In search of ponies: Swallows keep pests away

Sharna Johnson

I struggled with the thought of knocking it down, but they were working so hard I just didn’t have the heart.

Instead, I sat in the front yard and photographed the swallows as they swooped in and out, fluttering under the eave with beaks full of mud.

Over several days I watched as the mud expanded, and, with the addition of horse hair from the barn and small twigs, a nest began to form in front of my door.

On one hand, I thoroughly enjoyed watching them fly and work and highly valued their life’s mission. But then on the other, I dreaded the day their eggs hatched because I knew those beautiful swoops and dive bombing maneuvers would be directed at me.

However, it wasn’t hard to make me feel better about allowing them to nest because I was looking for justification.

That justification came when Dan True — a nature photographer, author and all around bird lover — found me sitting at my desk Tuesday morning.

He was excited. Really excited.

Pulling a wad of tissue paper from a canister, he unfolded it and exposed a clump of dead mosquitos he had plucked from the bottom of a swallow nest on his porch.

They weren’t in the nest feeding on the chicks — they were the food.

For days he had watched as the adult swallows swooped in and did fly-by feedings, dropping morsels for their little ones.

“Did you know an adult swallow can catch 2,000 mosquitos in a day?” he asked.

Admittedly, no, I didn’t, but I suddenly found myself wanting a few more nests on my porch.

As it happens, True inherited the swallows when a neighbor across the street tore down a nest they tried to build. For three years thereafter, the swallow pair have spent spring and summer on the True’s porch.

Only this year the nest crumbled in the dry heat, sending five chicks tumbling to the ground.

They couldn’t have picked a better porch for their catastrophe.

Scooping up the four survivors under the watchful eyes of their panicked parents, the True’s screwed a plastic bowl to the top of a step ladder, lined it with velvet, and nestled them inside.

The parents didn’t miss a beat and resumed feeding, seeming to understand they had an extra set of helping hands around. And help he did, helping clean the artificial nest and looking after the little tots.

The first two years the swallows would dive bombing and swoop anytime the True’s went on their porch, but no more.

“It’s just a remarkable turnaround. They act like they understand I’m not a threat,” he said. “They are so smart … they seem to understand that I’m on their side.”

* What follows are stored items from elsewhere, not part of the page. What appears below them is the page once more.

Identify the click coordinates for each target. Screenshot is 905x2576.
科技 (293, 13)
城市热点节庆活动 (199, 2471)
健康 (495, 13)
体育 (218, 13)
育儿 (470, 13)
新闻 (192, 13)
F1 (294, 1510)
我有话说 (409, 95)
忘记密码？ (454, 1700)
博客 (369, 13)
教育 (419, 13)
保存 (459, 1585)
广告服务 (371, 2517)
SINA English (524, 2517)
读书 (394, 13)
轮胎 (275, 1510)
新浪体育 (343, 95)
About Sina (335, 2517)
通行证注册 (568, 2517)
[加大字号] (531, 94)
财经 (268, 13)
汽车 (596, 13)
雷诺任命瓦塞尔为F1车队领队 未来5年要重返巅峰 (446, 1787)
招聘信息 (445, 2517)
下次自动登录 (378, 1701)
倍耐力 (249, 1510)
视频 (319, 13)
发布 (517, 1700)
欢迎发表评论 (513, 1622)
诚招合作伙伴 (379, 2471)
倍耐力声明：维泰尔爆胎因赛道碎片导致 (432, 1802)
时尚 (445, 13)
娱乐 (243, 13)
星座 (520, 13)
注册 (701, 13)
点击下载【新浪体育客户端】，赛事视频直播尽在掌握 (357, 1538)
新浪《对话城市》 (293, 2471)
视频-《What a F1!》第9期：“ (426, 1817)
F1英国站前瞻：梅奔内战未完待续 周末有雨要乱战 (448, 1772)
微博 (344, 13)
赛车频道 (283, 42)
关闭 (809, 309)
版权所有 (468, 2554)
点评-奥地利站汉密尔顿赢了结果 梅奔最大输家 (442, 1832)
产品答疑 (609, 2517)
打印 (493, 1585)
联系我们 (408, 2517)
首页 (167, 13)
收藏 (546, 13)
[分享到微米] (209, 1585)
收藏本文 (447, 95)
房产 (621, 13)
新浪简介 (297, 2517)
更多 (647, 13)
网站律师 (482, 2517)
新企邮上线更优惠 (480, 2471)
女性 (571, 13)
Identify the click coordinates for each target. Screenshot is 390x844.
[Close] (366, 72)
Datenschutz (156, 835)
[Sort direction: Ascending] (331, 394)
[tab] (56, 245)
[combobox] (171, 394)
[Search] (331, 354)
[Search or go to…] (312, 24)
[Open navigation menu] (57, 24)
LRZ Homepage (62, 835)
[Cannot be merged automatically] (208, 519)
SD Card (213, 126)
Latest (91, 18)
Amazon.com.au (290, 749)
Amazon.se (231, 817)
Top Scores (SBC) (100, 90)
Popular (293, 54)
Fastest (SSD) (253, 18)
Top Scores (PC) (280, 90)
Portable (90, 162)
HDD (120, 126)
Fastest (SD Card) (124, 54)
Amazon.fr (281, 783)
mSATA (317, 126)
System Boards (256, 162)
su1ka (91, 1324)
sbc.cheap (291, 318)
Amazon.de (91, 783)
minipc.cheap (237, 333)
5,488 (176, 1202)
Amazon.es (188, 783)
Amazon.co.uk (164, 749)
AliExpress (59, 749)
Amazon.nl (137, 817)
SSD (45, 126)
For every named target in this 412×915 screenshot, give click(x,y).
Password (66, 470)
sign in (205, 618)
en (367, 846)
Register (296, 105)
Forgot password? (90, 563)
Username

Unfortunately the fallen nest was the first sign of trouble for the year and by this week, only one of the juveniles remained alive.

“This dry weather is really a tough situation on these mosquito grabbers… they didn’t have enough insects to keep them alive,” he said. “What it emphasizes is how tough this drought is on wildlife.”

True said he’s got their routine down, and, like clockwork, they raise two, five-egg batches of youngin’s each summer and the pair should have started on their second clutch of eggs this week. However, he found two broken eggs on the ground, evidence, perhaps, that the second nest won’t happen.

Then, about a day from taking wing, the only surviving fledgling was spooked away by a delivery man and hasn’t been seen since. They hope he made it but may never know.

On the off chance mother bird may still lay eggs, True plans to create a small mud puddle so they can build a nest and has decided to tear the nest down every two years to encourage them to build strong, new ones.

Armed with this new information, I’m glad I left my swallows alone and am getting a little excited to hear the tweets.

It’s not fun to be dive bombed, but True assured that swallow “attacks,” while nerve wracking, are almost all show.

I suppose if worst comes to worst I can use another door.

And they will keep those pesky salesmen away — after all, nothing says “No Soliciting” like an angry set of teeny talons grazing your head.

Do your darndest little swallows, I’ve got no room for mosquitos (or salesmen), but I think there’s room enough for you.